◆ Information given:
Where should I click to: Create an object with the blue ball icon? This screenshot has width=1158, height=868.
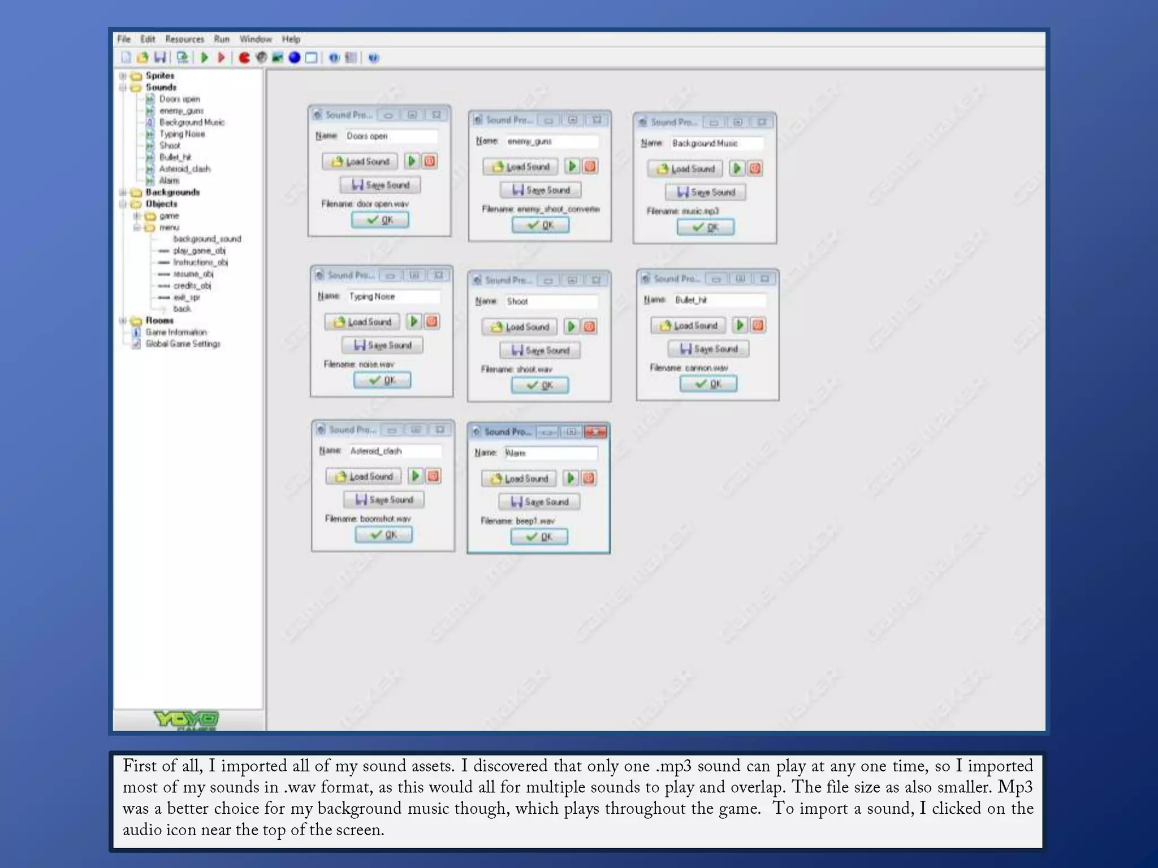pyautogui.click(x=295, y=58)
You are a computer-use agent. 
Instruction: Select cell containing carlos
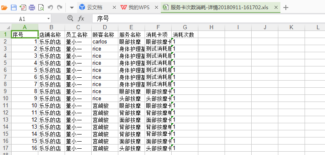105,41
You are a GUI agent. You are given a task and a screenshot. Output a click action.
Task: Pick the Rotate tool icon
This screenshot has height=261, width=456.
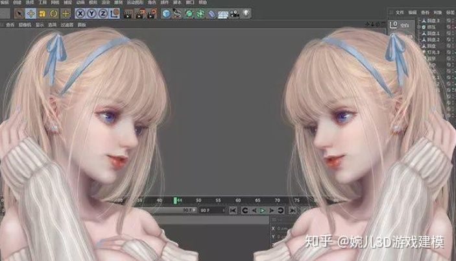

◆ To do: Copy the lines of every item above word for word, leaving out the pictures.

◆ Output of the exercise:
Where should I click to: Create an object with the blue ball icon? This screenshot has width=1158, height=868.
pyautogui.click(x=295, y=58)
You are a computer-use agent. 
Instruction: Select cell containing carlos
105,41
You are a GUI agent. You are given a task and a screenshot. Output a click action.
Task: Pick the Rotate tool icon
This screenshot has height=261, width=456.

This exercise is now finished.